Roles within this sub-team include:
- System schematic design, modeling, and simulations
- Physical system design, mixed signal PCB layout and simulations
- PCB Assembly (PCBA) and Test
- Custom electrical system design for any of the other teams, both on and off-vehicle.
Recommended Courses: ECE 230, ECE 280, ECE 302, ECE 305, ECE 320, ECE 331, ECE 366, ECE 402, ECE 410
Skills: digital logic fundamentals, microcontrollers, PCB design tools, SPICE simulation software, power system design principals, semiconductors (MOSFET, BJT, Diodes)
The mechanical systems sub-team is responsible for the design, modeling, and analysis/simulation of all custom mechanical systems on the vehicle.

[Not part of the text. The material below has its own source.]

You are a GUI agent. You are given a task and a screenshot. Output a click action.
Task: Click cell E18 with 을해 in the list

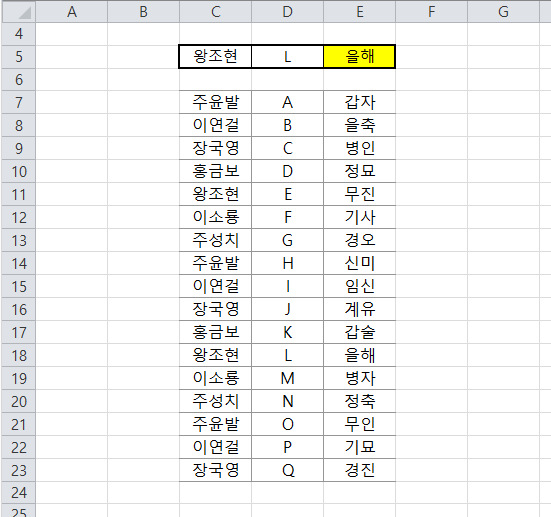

This includes the consideration of the effects of stress, vibrations, and thermal requirements on the system.
Students within this sub-team will participate in:
- Structure design (sensor mounting, enclosures, heat transfer and exhaust systems, etc.)
- Structure analysis (noise and vibration harshness (NVH)[ME361/ME461], thermal management [ME332,ME410,ME412,ME416])
- System level design-reviews
Recommended Courses: ME 201, ME 280, ME 222, CE 221/ME 221, ME 370, ME 372, ME 470
The sensing systems sub-team is responsible for determining the optimal placement of sensor arrays (Camera, Lidar, Radar, Sonar, Microphone, etc.) across the vehicle. This team will make heavy use of simulations in MATLAB and SynCity as well as statistical methods, machine learning, and genetic algorithms to optimize the locations of sensor placement on the vehicle.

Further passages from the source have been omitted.